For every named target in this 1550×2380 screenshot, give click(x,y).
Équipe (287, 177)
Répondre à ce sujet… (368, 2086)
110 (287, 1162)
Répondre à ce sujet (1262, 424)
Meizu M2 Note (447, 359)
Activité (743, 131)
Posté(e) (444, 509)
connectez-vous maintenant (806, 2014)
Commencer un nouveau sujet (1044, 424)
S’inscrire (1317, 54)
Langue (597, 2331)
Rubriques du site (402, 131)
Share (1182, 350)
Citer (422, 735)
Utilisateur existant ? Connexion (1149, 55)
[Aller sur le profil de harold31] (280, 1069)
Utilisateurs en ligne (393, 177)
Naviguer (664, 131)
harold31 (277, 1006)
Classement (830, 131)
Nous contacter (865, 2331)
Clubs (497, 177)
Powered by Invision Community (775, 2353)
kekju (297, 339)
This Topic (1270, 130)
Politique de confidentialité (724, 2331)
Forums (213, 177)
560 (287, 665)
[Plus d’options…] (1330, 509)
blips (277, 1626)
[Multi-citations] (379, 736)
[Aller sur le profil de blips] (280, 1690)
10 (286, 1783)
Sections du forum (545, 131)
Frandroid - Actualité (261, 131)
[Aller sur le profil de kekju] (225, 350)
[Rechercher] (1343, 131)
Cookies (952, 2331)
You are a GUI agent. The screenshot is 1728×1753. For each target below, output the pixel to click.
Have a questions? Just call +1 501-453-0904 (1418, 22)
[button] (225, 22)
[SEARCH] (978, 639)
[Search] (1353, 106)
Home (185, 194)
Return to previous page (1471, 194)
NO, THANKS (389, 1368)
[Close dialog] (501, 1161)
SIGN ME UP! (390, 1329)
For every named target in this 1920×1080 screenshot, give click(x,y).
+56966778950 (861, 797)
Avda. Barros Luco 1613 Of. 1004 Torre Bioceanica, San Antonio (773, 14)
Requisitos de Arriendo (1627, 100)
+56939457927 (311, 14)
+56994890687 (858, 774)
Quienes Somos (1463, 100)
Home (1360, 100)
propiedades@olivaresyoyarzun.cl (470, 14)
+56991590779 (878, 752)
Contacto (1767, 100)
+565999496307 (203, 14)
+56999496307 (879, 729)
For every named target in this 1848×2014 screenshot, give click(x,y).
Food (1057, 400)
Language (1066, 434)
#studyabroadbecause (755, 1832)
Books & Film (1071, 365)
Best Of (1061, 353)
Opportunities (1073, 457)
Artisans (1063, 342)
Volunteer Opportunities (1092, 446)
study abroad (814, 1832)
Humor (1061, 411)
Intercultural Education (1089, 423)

◆ PROMPT ◆
Your answer must be the lines above from the one containing "[Aller sur le profil de blips] (280, 1690)" to the one containing "SIGN ME UP! (390, 1329)", both included, restated word for word.

◆ RESULT OF THE TASK ◆
[Aller sur le profil de blips] (280, 1690)
10 (286, 1783)
Sections du forum (545, 131)
Frandroid - Actualité (261, 131)
[Aller sur le profil de kekju] (225, 350)
[Rechercher] (1343, 131)
Cookies (952, 2331)
You are a GUI agent. The screenshot is 1728×1753. For each target below, output the pixel to click.
Have a questions? Just call +1 501-453-0904 (1418, 22)
[button] (225, 22)
[SEARCH] (978, 639)
[Search] (1353, 106)
Home (185, 194)
Return to previous page (1471, 194)
NO, THANKS (389, 1368)
[Close dialog] (501, 1161)
SIGN ME UP! (390, 1329)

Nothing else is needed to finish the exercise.